- _Exercise aim_
Report each line of the data below in which "bioactivos" appears.

- _Records for this exercise_
[Start of section]

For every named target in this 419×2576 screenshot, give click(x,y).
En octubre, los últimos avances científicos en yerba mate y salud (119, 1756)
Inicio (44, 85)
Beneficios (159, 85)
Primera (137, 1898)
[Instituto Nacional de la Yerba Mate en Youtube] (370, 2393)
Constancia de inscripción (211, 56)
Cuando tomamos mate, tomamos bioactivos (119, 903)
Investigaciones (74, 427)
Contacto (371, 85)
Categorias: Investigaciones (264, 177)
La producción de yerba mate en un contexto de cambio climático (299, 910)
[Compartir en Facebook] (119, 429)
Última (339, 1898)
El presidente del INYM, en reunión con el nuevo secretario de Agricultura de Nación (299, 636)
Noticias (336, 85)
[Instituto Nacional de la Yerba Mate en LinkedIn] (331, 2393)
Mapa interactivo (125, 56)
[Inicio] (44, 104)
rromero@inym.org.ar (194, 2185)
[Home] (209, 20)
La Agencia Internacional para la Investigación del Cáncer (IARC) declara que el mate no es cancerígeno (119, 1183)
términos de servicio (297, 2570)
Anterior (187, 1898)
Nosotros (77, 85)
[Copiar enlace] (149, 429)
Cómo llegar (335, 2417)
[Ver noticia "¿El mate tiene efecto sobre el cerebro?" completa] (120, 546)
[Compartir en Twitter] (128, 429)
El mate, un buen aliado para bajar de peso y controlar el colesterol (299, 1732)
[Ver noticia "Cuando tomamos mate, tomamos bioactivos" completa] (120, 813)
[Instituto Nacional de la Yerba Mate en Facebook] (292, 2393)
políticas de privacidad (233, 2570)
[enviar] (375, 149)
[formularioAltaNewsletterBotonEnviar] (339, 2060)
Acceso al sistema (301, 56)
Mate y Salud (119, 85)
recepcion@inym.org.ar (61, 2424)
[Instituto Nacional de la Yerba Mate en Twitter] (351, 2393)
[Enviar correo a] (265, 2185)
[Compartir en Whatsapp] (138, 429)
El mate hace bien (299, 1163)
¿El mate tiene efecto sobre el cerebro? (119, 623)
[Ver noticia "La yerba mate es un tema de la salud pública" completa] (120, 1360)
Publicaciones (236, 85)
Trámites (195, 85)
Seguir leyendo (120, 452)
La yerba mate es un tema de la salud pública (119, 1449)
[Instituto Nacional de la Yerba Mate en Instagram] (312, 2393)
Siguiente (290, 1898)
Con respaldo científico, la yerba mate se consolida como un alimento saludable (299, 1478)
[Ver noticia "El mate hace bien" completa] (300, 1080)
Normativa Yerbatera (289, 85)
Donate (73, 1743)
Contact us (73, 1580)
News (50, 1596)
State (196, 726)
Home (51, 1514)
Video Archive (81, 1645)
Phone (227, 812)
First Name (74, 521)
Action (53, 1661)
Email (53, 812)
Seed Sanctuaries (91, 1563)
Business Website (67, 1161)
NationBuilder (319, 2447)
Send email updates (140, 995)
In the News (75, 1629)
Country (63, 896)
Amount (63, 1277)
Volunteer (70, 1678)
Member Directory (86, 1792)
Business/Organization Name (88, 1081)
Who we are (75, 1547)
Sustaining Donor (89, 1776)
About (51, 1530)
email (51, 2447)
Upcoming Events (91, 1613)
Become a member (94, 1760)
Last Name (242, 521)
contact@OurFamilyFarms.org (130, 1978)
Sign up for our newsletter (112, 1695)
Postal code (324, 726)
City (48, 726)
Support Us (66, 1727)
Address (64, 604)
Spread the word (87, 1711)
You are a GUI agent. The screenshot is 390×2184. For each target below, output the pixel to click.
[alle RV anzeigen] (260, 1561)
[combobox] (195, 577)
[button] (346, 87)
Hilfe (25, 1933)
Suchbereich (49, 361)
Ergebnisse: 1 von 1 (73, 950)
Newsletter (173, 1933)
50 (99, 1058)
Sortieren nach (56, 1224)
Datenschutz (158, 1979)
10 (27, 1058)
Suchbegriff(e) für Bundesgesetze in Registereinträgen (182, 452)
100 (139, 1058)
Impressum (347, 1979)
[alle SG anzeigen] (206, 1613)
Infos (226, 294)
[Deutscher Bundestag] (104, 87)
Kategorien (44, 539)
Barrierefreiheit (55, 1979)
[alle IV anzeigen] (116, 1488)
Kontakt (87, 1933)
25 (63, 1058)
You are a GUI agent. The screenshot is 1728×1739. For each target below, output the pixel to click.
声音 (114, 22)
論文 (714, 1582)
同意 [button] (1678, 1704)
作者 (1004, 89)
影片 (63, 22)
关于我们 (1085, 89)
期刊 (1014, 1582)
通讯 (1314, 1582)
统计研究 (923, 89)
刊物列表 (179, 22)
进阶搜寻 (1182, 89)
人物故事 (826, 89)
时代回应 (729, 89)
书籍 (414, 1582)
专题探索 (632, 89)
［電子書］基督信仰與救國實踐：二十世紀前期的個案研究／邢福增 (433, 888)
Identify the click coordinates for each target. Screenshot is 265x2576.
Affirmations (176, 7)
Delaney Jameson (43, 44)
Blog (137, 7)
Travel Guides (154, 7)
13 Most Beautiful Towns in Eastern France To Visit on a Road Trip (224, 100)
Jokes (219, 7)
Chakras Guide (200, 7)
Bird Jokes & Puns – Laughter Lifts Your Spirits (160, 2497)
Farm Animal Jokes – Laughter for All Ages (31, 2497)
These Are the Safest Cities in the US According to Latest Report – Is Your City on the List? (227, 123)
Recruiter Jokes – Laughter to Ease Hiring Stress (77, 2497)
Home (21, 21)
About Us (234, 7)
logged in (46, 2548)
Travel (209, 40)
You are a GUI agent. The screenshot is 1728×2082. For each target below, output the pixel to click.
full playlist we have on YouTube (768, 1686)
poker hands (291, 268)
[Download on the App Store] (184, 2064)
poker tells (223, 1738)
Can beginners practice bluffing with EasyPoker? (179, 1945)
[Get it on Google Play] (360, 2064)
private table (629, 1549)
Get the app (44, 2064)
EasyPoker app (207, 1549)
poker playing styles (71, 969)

[End of section]

- _Answer space_
Cuando tomamos mate, tomamos bioactivos (119, 903)
[Ver noticia "Cuando tomamos mate, tomamos bioactivos" completa] (120, 813)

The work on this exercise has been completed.